Monday, May 10, 2010

Addicted to Solar Panels

Late in 2006, we decided to install a photovoltaic system on our roof. At the time, I was working on alternative energy technology and was extremely impressed by the fact that you could install solar panels on your house and make your own electricity. But would it work on our house?

Two things were worrisome: we used an awful lot of electricity in our house and we have tall woods behind the house that cast shade on the roof during the winter months. But we decided that if we could put enough solar panels on the roof to make at least half of our electricity and if it wouldn't be unaffordable, we would do it. Thanks to state subsidy funding and generous tax credits, it turned out that it was affordable to install such a system; so we signed a contract to do it.

While we waited for the wheels of bureaucracy to slowly turn and for elusive solar panels to be procured, we examined the details of our electrical usage and found ways to reduce it significantly without changing the way we live. Those curlicue lightbulbs save a ton of energy and we put them everywhere. By the time we got the solar energy system installed, we had reduced our electrical usage by 35%. As a result, our new system ended up making not 50% but 80% of our electricity.
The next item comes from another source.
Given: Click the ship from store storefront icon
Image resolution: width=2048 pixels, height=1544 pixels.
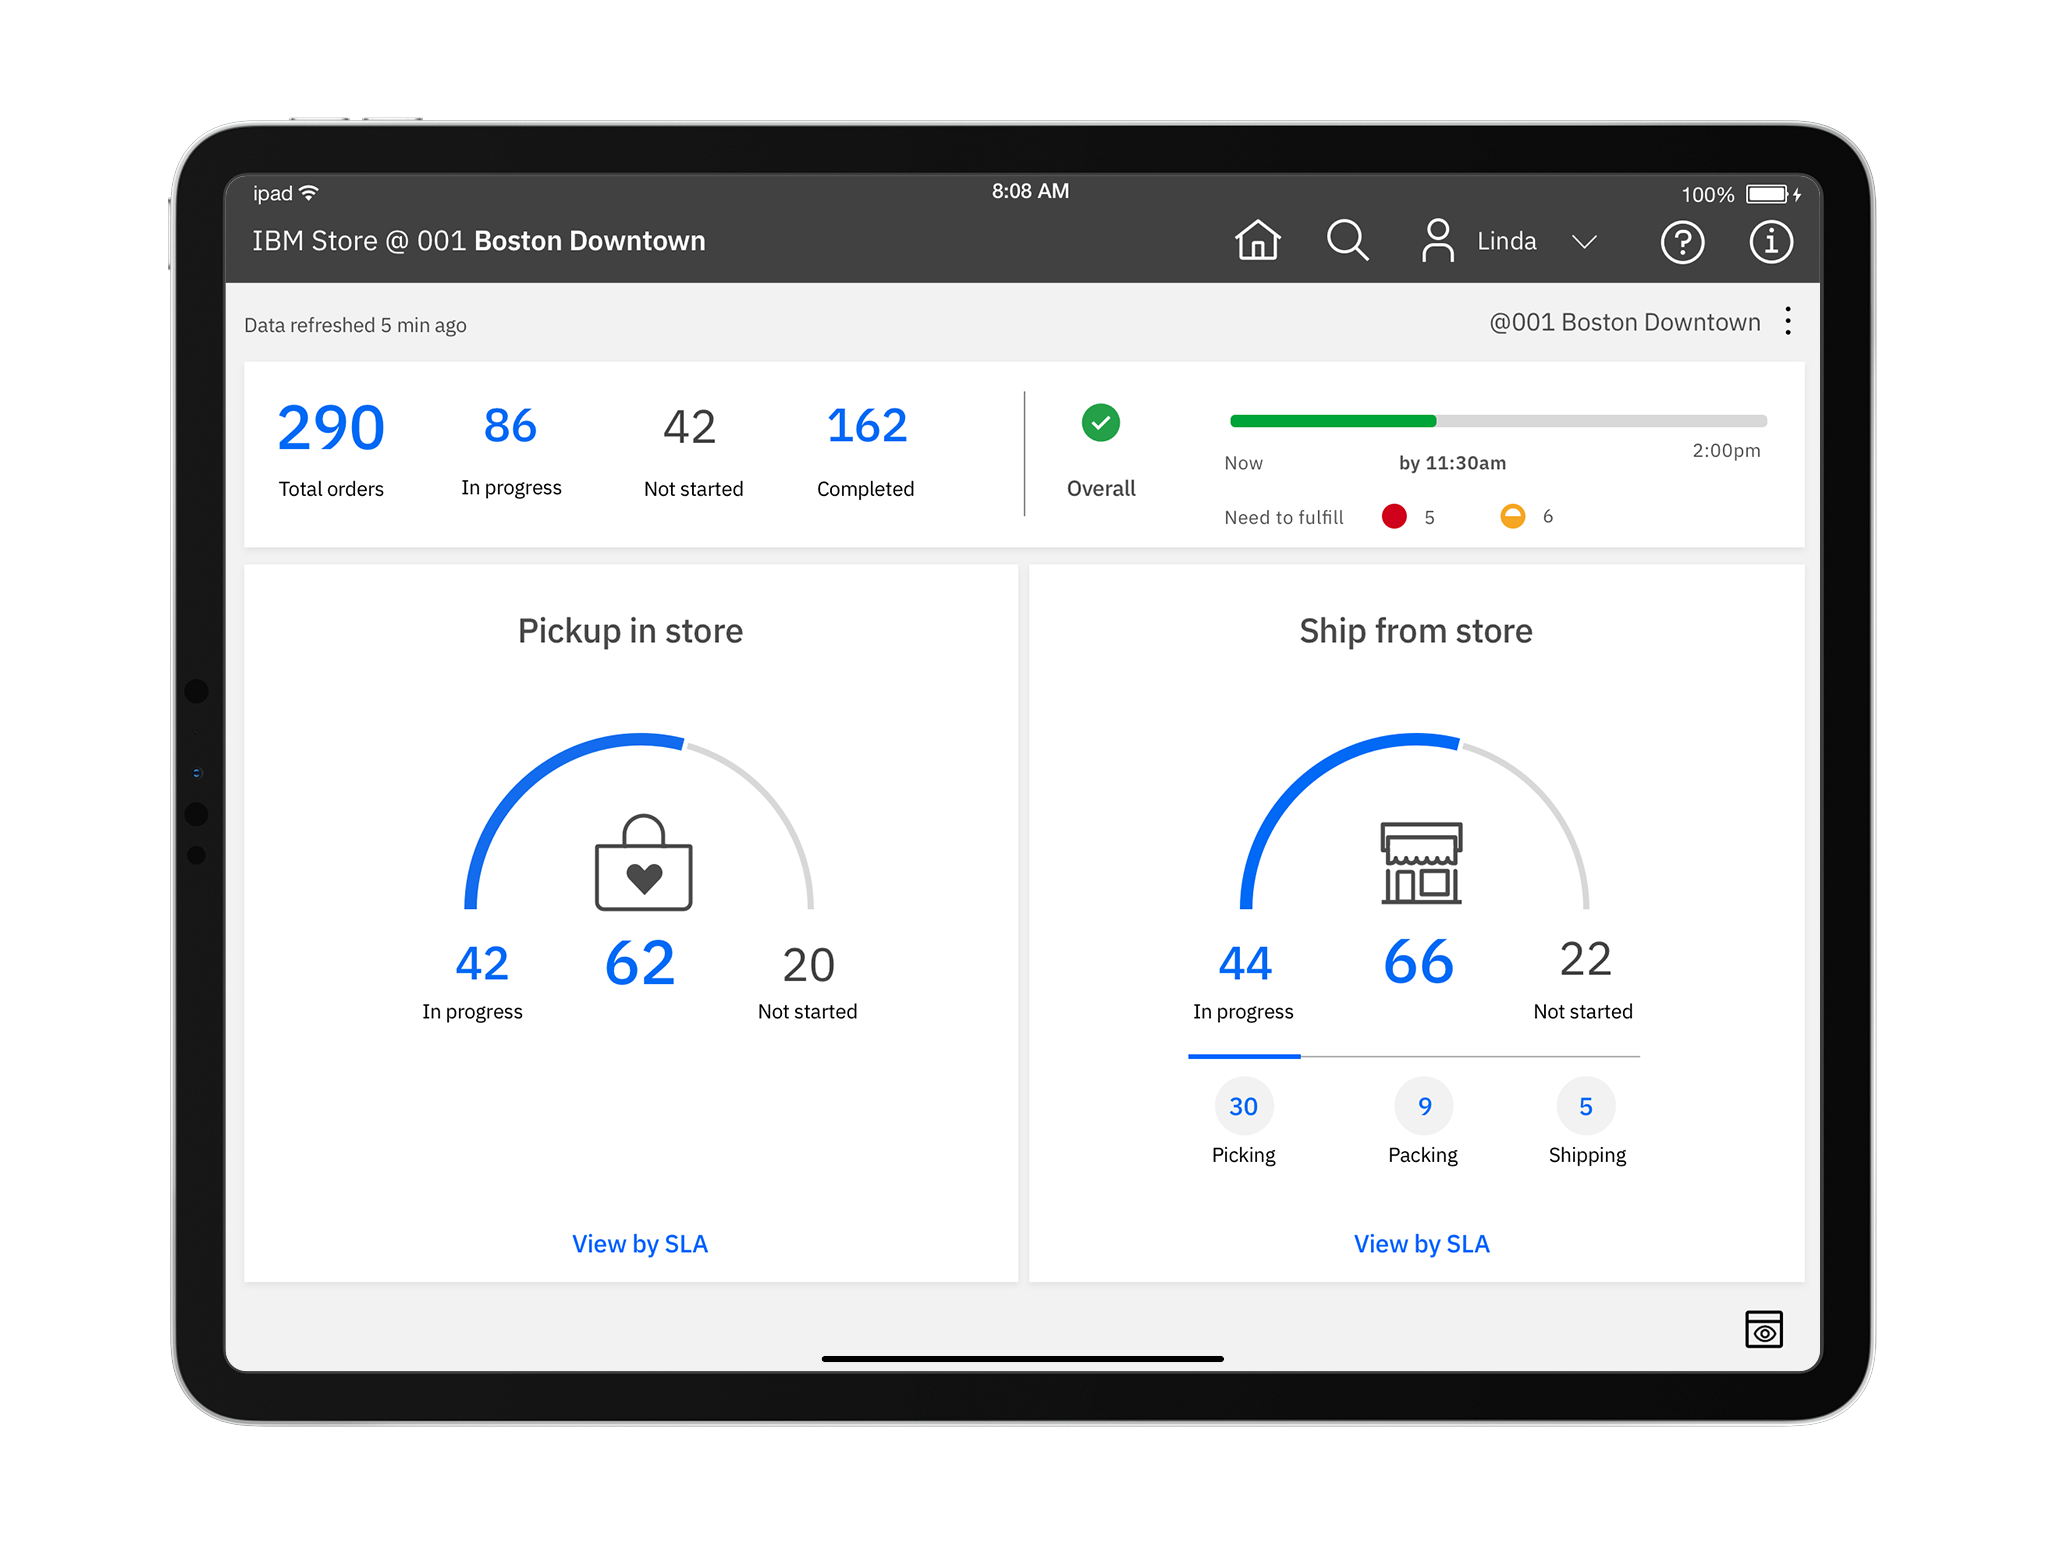Looking at the screenshot, I should [x=1421, y=863].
How great!

On sunny days, our electric meter happily spins backwards, effectively banking the excess energy we make. At night, the meter runs forward and withdraws our accumulated energy. For most of the year, the deposits outweigh the withdrawals and the meter reads lower and lower. Only during the winter does our usage greatly overcome our ability to generate energy. But on an annual basis, we were only 20% short.

Well, three years came and went and that 80% has steadily held up. And then the little itch started. Can't we do better? We still had some room on the roof for more panels. All the other gear is already installed so upgrading the system wouldn't be very complicated. The federal tax credits have gotten even better than they were in 2006. So why fight it? We're addicted to solar panels.

So today, the same folks who installed our system in 2006 came to our house and installed nine more panels - all that could be accommodated by the inverters in our basement that convert the DC power from the solar panels into AC power that runs the house. If all goes well - and it surely will - from now on we will be making roughly 100% of our electricity for the year. Some years it will be a little less, some years a little more.

I don't know what anything we buy will cost six years from now or perhaps even six months from now, but I know that I won't be worrying about my electric bills. And that is pretty cool.